Cordilleran Section - 101st Annual Meeting (April 29–May 1, 2005)

Paper No. 10
Presentation Time: 11:00 AM

ANATOMY AND EVOLUTION OF A SLOPE CHANNEL (ISAAC FORMATION, NEOPROTEROZOIC, CANADIAN CORDILLERA)


SCHWARZ, Ernesto, Department of Earth Sciences, Univ of Ottawa, 142 Louis Pasteur St, Ottawa, ON K1N 6N5, ARNOTT, R. William C., Department of Earth Sciences, Univ of Ottawa, 365 Nicholas Street, Ottawa, ON K1N 6N5, Canada and ROSS, Gerry, Geological Survey of Canada, 3303 33rd St, Calgary, AB T2L 2A7, eschwarz@uottawa.ca

A detailed architectural analysis of a slope channel system (Channel 5) in the Neoproterozoic Isaac Formation was conducted along a superbly exposed 3.5 km-wide section in the southern Canadian Cordillera (east-central B.C., Canada).
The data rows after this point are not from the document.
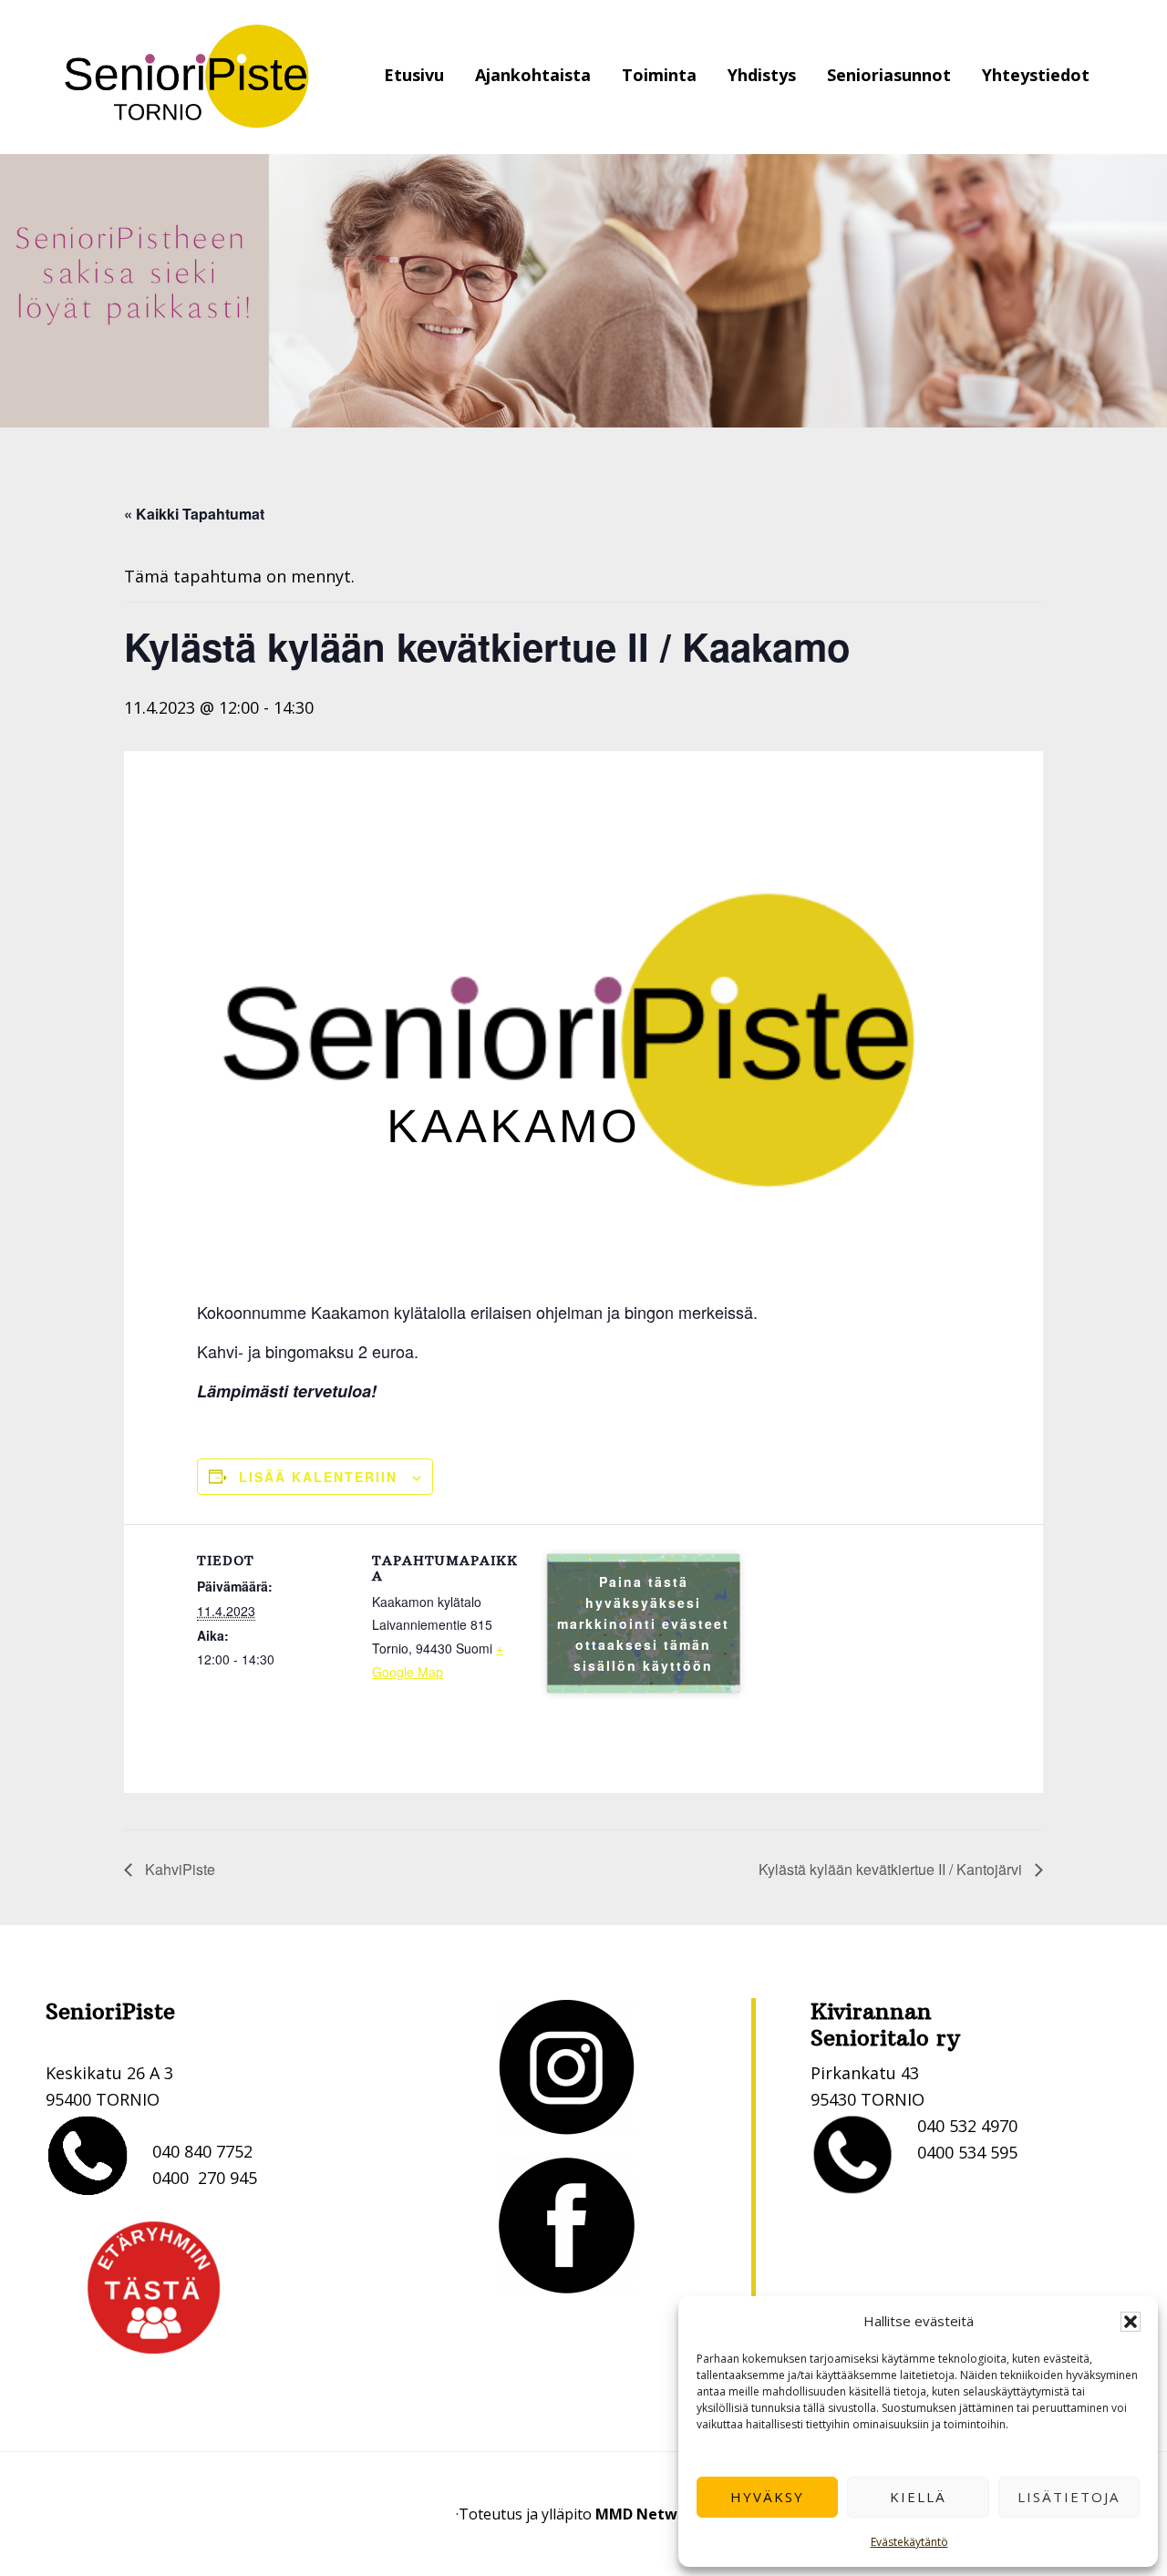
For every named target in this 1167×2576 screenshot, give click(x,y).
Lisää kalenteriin (318, 1477)
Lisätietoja (1068, 2497)
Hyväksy (767, 2497)
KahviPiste (178, 1869)
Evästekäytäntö (909, 2542)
Channel 5 is 75-100 m thick and consists of three vertically stacked channel complexes (8 to 30 m thick), each bounded by a high-relief erosion surface. Channel complexes are interbedded with laterally extensive (> 3 km) fine-grained units (<11 m thick) and debris-flow deposits (< 8 m thick) containing shallow-water carbonate clasts. Channel complexes consist of 4 kinds of channel-fill elements (CFE), each composed of a unique assemblage of facies associations and internal geometry. Amalgamated elements comprising thick-bedded Bouma Ta beds are the most common, and are interpreted to represent channel-axis deposition. Irregular CFE with abundant mud-clast breccias and dune cross-stratification indicate periods of dominant tractive flows. Parallel-sided and accretionary CFE consist of Ta divisions interstratified with Tbcde/Tcde turbidites and, respectively, are the product of weakly confined sedimentation (lobe formation?) and deposition on the inner bend of a laterally accreting channel.
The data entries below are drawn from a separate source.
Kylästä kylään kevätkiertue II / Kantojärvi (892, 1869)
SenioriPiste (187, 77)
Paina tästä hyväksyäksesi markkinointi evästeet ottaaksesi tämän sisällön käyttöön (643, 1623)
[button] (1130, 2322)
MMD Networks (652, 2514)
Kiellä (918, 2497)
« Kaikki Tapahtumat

Each channel complex was initiated by an episode of deep (up to 12 m) incision. Locally, remnants of debris flow deposits above the erosion surface suggest that incision may have coincided with an episode of shelf and/or upper slope instability. Subsequently, changes in flow parameters (decrease in flow size or increase in sand/mud ratio) triggered accumulation within the active channels. Although deposition of coarse sediment dominates the axis of channels, the variety of lateral and superjacent CFE illustrates the temporal and spatial complexity of channel-complex evolution. Cessation of sand-rich sediment gravity flows (updip avulsion?) led to accumulation of a sheet of upper division turbidites indicating channel-complex deactivation. Subsequent rejuvenation of the main sediment-transport pathway led to the development of the next channel-complex.

Results of this study have important implications for better understanding the evolution and complexity of slope channels and can help better characterize sand distribution and continuity in slope channel reservoirs.